Starbucks adds two new coffee farms to address supply issues
Starbucks Corporation (NASDAQ:SBUX) announced on Thursday an expansion of its collaborative coffee innovation network through the addition of farms located in Guatemala and Costa Rica. Future farm investments in Africa and Asia are also planned.
The new farms in Costa Rica and Guatemala will both study hybrid coffee varieties under different elevations and soil conditions, which is a critical step in the research of new genetic material. The farm in Costa Rica, located next to Hacienda Alsacia, will also be designed to explore the use of mechanization, drones and other technologies to help support labor availability challenges that farmers in Latin America are facing. In Guatemala, one of Starbucks most important origins, the farm in the Antigua Valley will replicate a smallholder farming design with conditions that mirror challenges that many farms face today.
The company said the learning on the new farms aims to find solutions to increase productivity on farms, support increased profitability for farmers and build climate resilience.
Starbucks (SBUX) noted that it currently works with more than 450,000 farms that grow the highest quality Arabica coffee in the world. “
“Our promise to those farmers and their communities is that we will always work to ensure a sustainable future of coffee for all. Our solution is to develop on-farm interventions, share seeds, research and practices across the industry to help farmers mitigate the impacts of climate change.”
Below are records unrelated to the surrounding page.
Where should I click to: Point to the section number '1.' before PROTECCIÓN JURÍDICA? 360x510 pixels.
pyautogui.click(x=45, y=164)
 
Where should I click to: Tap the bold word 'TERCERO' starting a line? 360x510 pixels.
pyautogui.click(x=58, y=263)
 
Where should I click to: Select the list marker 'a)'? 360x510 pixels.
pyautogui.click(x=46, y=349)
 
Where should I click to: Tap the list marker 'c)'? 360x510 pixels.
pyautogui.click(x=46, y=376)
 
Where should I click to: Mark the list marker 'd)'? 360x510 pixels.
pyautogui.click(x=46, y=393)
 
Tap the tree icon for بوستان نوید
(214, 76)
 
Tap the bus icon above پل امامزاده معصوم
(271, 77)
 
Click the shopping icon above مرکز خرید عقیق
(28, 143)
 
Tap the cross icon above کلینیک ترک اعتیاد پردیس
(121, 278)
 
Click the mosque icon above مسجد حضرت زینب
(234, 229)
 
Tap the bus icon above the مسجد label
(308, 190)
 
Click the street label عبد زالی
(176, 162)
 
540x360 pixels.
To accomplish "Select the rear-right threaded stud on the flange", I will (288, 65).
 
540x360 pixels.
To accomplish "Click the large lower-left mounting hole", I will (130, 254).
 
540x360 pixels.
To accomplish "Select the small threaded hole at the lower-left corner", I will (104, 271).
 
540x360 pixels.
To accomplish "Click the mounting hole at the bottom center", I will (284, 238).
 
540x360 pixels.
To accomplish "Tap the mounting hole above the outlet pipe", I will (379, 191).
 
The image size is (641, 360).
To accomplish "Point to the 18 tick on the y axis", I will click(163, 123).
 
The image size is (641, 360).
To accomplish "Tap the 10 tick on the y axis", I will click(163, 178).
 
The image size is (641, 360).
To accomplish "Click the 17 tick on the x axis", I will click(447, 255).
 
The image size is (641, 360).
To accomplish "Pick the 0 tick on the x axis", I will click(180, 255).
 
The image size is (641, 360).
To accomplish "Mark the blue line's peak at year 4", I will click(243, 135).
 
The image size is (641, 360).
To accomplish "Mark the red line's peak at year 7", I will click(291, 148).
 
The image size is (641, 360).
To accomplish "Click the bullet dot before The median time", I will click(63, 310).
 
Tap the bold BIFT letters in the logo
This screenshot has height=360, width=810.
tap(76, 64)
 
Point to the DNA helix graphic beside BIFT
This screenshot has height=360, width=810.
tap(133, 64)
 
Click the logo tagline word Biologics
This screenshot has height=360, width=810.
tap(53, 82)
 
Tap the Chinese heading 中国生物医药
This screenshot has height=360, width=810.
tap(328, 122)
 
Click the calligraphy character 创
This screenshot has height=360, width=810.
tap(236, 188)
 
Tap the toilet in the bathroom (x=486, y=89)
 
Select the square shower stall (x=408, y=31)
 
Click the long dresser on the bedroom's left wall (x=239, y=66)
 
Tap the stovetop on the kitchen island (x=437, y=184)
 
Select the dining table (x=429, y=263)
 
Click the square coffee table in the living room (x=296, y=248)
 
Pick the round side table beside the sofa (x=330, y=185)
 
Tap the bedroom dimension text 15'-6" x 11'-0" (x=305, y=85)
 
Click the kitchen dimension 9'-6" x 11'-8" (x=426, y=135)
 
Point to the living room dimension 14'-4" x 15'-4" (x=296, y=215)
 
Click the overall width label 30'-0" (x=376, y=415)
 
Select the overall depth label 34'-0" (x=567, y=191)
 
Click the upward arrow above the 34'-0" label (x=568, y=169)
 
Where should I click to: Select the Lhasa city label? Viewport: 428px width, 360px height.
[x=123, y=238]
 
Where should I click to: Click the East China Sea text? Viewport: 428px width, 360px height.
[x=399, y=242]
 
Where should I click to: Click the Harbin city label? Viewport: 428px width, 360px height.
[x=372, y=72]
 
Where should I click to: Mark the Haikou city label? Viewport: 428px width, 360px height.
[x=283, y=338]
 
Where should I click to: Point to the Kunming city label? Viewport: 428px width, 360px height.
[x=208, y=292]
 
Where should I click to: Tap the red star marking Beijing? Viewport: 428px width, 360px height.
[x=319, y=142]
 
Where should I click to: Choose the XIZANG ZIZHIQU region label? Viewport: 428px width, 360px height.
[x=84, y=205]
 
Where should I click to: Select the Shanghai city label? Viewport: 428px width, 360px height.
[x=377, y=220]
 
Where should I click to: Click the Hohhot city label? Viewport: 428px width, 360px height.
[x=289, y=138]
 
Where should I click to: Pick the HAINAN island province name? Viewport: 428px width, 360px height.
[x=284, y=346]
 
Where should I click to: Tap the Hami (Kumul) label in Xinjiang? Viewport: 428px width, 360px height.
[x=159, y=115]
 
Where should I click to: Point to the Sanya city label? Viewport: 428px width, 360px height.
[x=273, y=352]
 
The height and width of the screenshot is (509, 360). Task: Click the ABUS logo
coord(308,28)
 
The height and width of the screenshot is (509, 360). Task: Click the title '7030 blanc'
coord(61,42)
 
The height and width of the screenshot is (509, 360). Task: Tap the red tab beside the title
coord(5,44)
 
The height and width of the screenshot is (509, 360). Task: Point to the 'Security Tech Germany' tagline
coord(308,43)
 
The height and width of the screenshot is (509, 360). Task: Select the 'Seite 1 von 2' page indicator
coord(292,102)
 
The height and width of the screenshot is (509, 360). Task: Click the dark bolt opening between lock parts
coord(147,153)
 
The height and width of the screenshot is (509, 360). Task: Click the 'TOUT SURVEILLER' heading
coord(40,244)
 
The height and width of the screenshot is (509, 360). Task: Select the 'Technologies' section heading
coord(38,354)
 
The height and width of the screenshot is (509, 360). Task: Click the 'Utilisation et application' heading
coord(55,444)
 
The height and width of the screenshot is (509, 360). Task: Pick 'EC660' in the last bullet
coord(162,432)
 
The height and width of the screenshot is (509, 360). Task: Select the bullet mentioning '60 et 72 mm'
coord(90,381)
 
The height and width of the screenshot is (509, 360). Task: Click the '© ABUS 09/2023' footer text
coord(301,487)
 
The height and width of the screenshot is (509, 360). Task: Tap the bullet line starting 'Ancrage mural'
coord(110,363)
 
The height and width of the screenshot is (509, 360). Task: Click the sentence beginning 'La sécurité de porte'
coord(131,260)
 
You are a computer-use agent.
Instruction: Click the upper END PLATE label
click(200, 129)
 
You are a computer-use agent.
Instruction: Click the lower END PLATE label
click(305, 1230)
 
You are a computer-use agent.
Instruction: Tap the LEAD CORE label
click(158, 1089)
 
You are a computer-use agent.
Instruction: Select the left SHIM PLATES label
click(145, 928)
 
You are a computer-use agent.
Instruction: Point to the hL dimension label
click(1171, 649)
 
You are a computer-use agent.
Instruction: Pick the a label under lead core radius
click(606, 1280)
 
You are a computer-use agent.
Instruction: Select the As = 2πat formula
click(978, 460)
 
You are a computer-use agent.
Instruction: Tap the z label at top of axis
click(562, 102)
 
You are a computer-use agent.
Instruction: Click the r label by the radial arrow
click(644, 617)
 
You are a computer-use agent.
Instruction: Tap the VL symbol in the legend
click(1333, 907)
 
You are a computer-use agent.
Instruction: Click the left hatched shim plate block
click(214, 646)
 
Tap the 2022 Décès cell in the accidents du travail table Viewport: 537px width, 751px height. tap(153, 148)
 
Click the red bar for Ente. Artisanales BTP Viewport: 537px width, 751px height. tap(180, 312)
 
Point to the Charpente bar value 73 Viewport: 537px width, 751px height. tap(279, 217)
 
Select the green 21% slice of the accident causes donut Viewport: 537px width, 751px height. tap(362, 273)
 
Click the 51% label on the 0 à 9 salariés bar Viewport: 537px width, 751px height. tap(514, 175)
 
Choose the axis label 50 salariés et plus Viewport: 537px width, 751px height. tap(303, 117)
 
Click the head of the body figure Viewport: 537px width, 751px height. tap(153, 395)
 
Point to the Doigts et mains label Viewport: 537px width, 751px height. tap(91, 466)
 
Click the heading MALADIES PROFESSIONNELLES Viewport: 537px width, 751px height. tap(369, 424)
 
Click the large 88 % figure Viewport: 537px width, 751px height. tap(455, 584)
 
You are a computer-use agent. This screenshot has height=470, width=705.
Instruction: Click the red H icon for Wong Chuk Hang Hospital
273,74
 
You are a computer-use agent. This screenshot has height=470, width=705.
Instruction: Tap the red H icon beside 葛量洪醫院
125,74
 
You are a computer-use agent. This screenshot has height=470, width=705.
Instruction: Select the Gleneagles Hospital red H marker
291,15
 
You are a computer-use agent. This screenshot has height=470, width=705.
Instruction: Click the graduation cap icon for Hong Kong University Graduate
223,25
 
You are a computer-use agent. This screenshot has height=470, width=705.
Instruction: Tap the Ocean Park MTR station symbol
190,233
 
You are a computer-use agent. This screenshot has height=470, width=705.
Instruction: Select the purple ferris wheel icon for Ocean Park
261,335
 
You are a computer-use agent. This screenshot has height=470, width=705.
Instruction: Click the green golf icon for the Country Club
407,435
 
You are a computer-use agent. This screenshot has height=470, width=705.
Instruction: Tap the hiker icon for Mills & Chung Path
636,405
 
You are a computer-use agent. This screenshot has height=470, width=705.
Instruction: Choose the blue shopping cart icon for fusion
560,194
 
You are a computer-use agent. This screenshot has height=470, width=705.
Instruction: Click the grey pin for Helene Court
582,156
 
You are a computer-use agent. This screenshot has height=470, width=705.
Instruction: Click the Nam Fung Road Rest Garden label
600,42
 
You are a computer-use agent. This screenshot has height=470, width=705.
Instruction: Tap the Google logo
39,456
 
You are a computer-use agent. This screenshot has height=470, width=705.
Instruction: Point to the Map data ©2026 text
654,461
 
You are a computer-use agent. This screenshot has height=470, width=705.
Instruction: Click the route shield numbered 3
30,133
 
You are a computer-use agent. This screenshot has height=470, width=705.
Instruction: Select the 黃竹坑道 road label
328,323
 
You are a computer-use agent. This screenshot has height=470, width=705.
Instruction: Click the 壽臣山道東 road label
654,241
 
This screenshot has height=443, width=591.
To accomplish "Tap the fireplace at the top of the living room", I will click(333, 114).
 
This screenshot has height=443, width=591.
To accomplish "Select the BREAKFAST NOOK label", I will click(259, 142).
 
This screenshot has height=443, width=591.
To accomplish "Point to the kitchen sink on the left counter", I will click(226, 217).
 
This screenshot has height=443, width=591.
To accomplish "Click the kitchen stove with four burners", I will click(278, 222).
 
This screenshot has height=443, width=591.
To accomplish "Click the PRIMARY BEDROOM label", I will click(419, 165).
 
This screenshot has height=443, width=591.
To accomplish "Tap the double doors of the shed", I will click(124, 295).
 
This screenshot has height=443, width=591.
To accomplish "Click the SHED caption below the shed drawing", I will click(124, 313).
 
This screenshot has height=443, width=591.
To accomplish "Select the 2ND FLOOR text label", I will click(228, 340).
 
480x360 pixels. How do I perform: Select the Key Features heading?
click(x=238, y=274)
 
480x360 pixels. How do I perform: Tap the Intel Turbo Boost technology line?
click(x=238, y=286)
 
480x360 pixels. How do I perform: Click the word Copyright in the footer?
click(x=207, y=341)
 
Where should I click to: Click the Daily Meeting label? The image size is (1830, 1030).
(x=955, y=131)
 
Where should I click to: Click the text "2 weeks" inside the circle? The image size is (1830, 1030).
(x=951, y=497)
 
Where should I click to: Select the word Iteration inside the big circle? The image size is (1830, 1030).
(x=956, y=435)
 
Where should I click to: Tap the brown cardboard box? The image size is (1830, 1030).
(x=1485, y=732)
Starbucks (SBUX) buys about 3% of the world’s coffee, sourcing and roasting only Arabica coffee beans, a variety known for its rich and complex flavors. The coffee industry has seen rising temperatures cause drought, coffee leaf rust disease, and other related climate challenges that are impacting the availability, quality, and taste of coffee as it is known today.
Shares of Starbucks (SBUX) fell 0.3% in premarket trading on Thursday.